I just love, love, love Wednesday. Not sure what we will get up to today, but it's Wednesday and "MY" day so nothing can wreck it, not even those grey skies over London.

Here's a couple of things I have found out in the last day or so.

Spring is about 3weeks behind over here and as a result the daffodils are not growing as fast as normal. So there are fewer of them about to buy. One company normally sells 26million...yes million in the Spring and has only brought in a million so far. Which means there will be a shortage of daffodils this Mothering Sunday. Daffodils are traditionally given to Mothers on Mothering Sunday by their children.

Mothers day is not actually it's correct title, it should be called Mothering Sunday, but the media has changed the name of it over the past decade as it is easier for them to say. Plus in America it is held in May and called Mother's Day, the media has let this creep in over here and no disrespect to America, but could we please stick to the way we have called it for the last God knows how many centuries now. While America has only had theirs for barely a Century.
Seriously it is a difference in our cultures that should be marked and people should learn.

Here's some history for you about Mothering Sunday...............

Flowers on Mothering Sunday.

Mothering Sunday is the fourth Sunday of Lent in the UK, though it falls on different days across the world. Although it's often called "Mother's Day" it has no connection with the American festival of that name. Traditionally, it was a day when children, mainly daughters, who had gone to work as domestic servants were given a day off to visit their mother and family.

History of Mothering Sunday.

Most Sundays in the year churchgoers would worship at their nearest parish or daughter church. Centuries ago it was considered important for people to return to their home or mother; church once a year. So each year in the middle of Lent, everyone would visit their mother, church, or the main church or Cathedral of the area.

Inevitably the return to the "Mother" church became an occasion for family reunions when children who were working away returned home. (It was quite common in those days for children to leave home for work once they were ten years old.) And most historians think that it was the return to the "Mother" church which led to the tradition of children, particularly those working as domestic servants, or as apprentices, being given the day off to visit their mother and family. As they walked along the country lanes, children would pick wild flowers or violets to take to church or give to their mother as a small gift.

International Mother's Day.

※

__WHAT TO DO__:
- 1) Which place names appear in the Mothering Sunday post? List each one once.
- 2) Could you echo the stretch of the Mothering Sunday post from "Here's some history" through "a day off to visit their mother and family."?
The lines after this point are separate material, unrelated to the Mothering Sunday post.

__SOURCE EXCERPT__:
※

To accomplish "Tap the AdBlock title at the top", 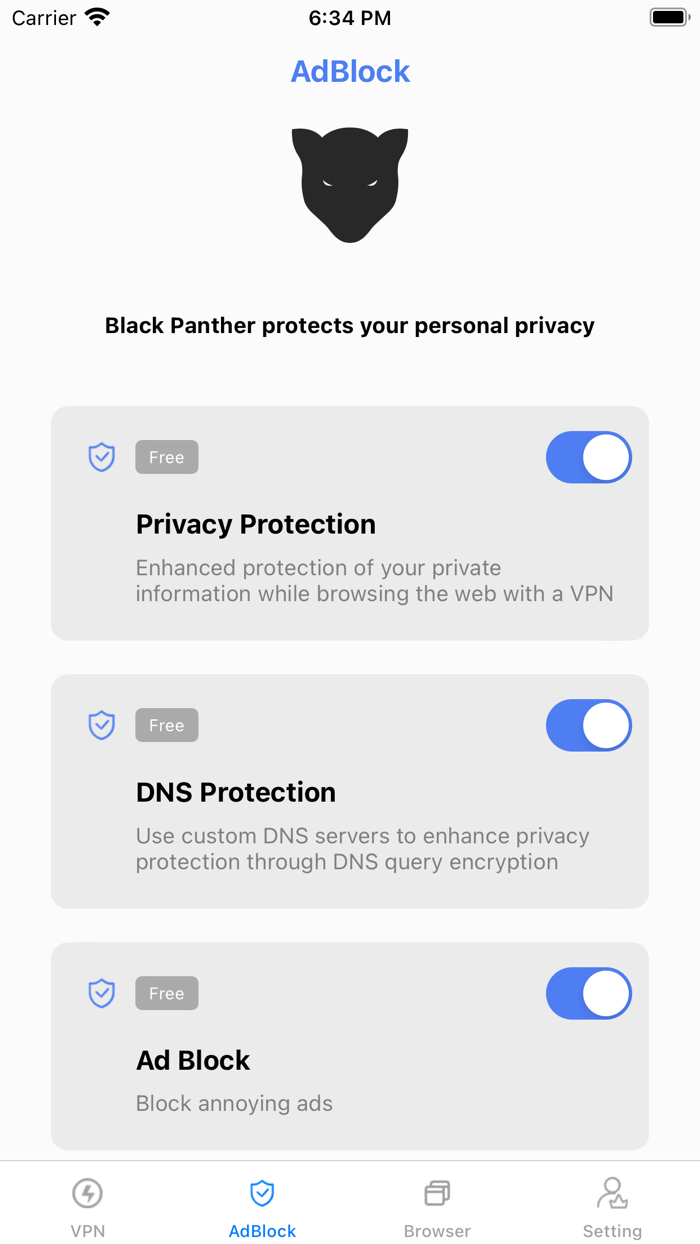I will tap(350, 70).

※

__RESPONSES PER TASK__:
- 1) London, America, the UK

- 2)
Here's some history for you about Mothering Sunday...............

Flowers on Mothering Sunday.

Mothering Sunday is the fourth Sunday of Lent in the UK, though it falls on different days across the world. Although it's often called "Mother's Day" it has no connection with the American festival of that name. Traditionally, it was a day when children, mainly daughters, who had gone to work as domestic servants were given a day off to visit their mother and family.